Sheathing the wall from slab to deck is kind of tough sometimes.  I use Simpson connectors from the truss bottom chord to the top plate.  LTP's work pretty well and so do HGA's.  I have also used blocking between two adjacent truss bottom chords (where the wall was not below a truss) and then clipped the blocking to the wall.  If the walls truely are interior shear walls, the designer should have provided you with the connection from the truss to the wall as that is critical.

RE: Interior Shear Wall Connections to Trusses

(OP)
Thanks scottiesei, those are the types of connections being used.  I guess my real question was do these type of connections adequately transfer the shear loads to the roof diaphram, without overloading the trusses.  Especially for walls connected at a right angle to the truss.  Is the normal truss to truss bracing adequate, or should I ask for extra bracing?  Is a generic prescriptive method OK, or do I need to get a signoff from the truss designer for every instance?

Thanks

RE: Interior Shear Wall Connections to Trusses

Truss loading perpendicular to the plane is the EOR's responsibility, not the truss co.  Extra blocking would depend on the height of the truss at the connection.  I.E: if it is a nominal heel on the wall, then blocking would be less likely required than if it was tall at that point, say in the middle of a common truss.  Some Simpson connectors are tested for the lateral forces and values are given in the book so there is a way to check the forces.  I have seen several trusses checked for drag loads and only in very severe cases was it the controlling design factor.  Usually the DL+LL combo governs.

RE: Interior Shear Wall Connections to Trusses

(OP)
Thanks scottiesei,

I think that gives me what I was looking for.  If you block it right it's OK

RE: Interior Shear Wall Connections to Trusses

Trusses are not designed to withstand perpendicular loading.
For interior shear walls perpendicular to trusses, the truss manufacturer can fabricate shear-blocking panels that install between the trusses and atop the shear wall. This provides a method of transfering the roof diaphragm load, through the panel and into the shear wall. Otherwise the sheetrock ceiling will act as a diaphragm and discontinuity occurs to the roof ply.

A framer can site-build a continuous shear-wall transfer through the attic also.

At exterior walls, and typically a truss heel joint, frieze blocking acts like a short panel. Boundary nailing is needed from the roof-ply into the block, and typically LTP4 transfers the horizontal load to the double top plate.

Interior parallel truss & shear walls that align are the best. Sometimes an additional truss is added to insure alignment. Blocking between trusses with a block-to-top-plate connection will not transfer much load and is not advised.

Multiple shear walls in alignment can rely on the top-plate to act as a collector to transfer the lateral load to the truss.

RE: Interior Shear Wall Connections to Trusses

(OP)
CTruax,
Thanks for your reply.  Your comments are more in line with my initial concerns, and those of a truss design engineer I was able to find.  By his rough calculation the shear force on shear panels built between the trusses (for trusses perpendiculat to the wall) was pretty high.

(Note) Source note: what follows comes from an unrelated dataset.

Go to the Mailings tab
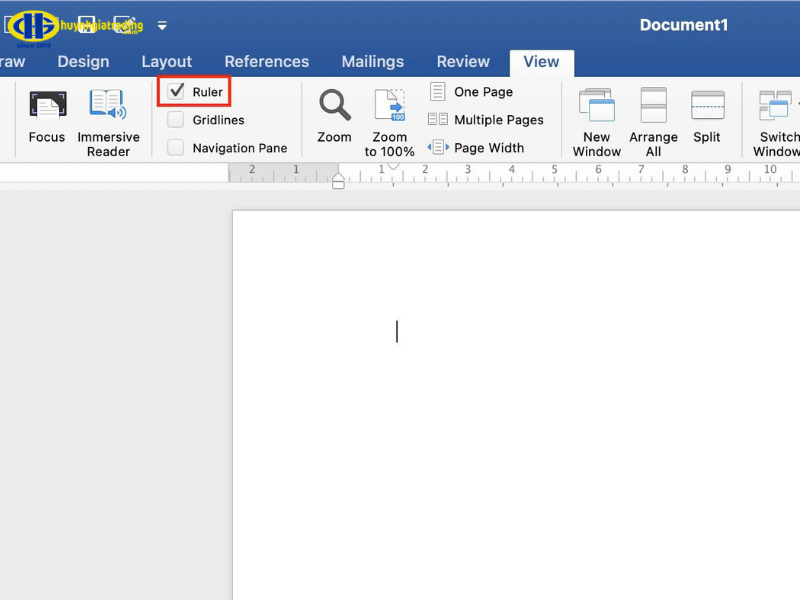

What I forgot to ask, and seems contradictory, was what happens when there is a porch attached, and the house wall is the shear wall.  This seems to be the same situation.

RE: Interior Shear Wall Connections to Trusses

For porches, either
The roof ply boundary at the truss heel is transfered back to the wall top-plate through a horizontal ceiling diaphragm, or
the shear wall continues up to the roof-ply through truss blocking panels or site built framing, or
an exterior beam supporting the truss heels acts as a collector to drag the total lateral load to another in-alignment shear wall or truss collector.

RE: Interior Shear Wall Connections to Trusses

Another engineer once showed me how to block shear walls to improve strength.  He suggested blocking between the studs, top and bottom, nailing the blocks to the sole plate (bottom) and top plate (top).  I have read excerpts of various earthquake reports suggesting this is useful, but I cannot find good scientific info supporting this practice.  Any help?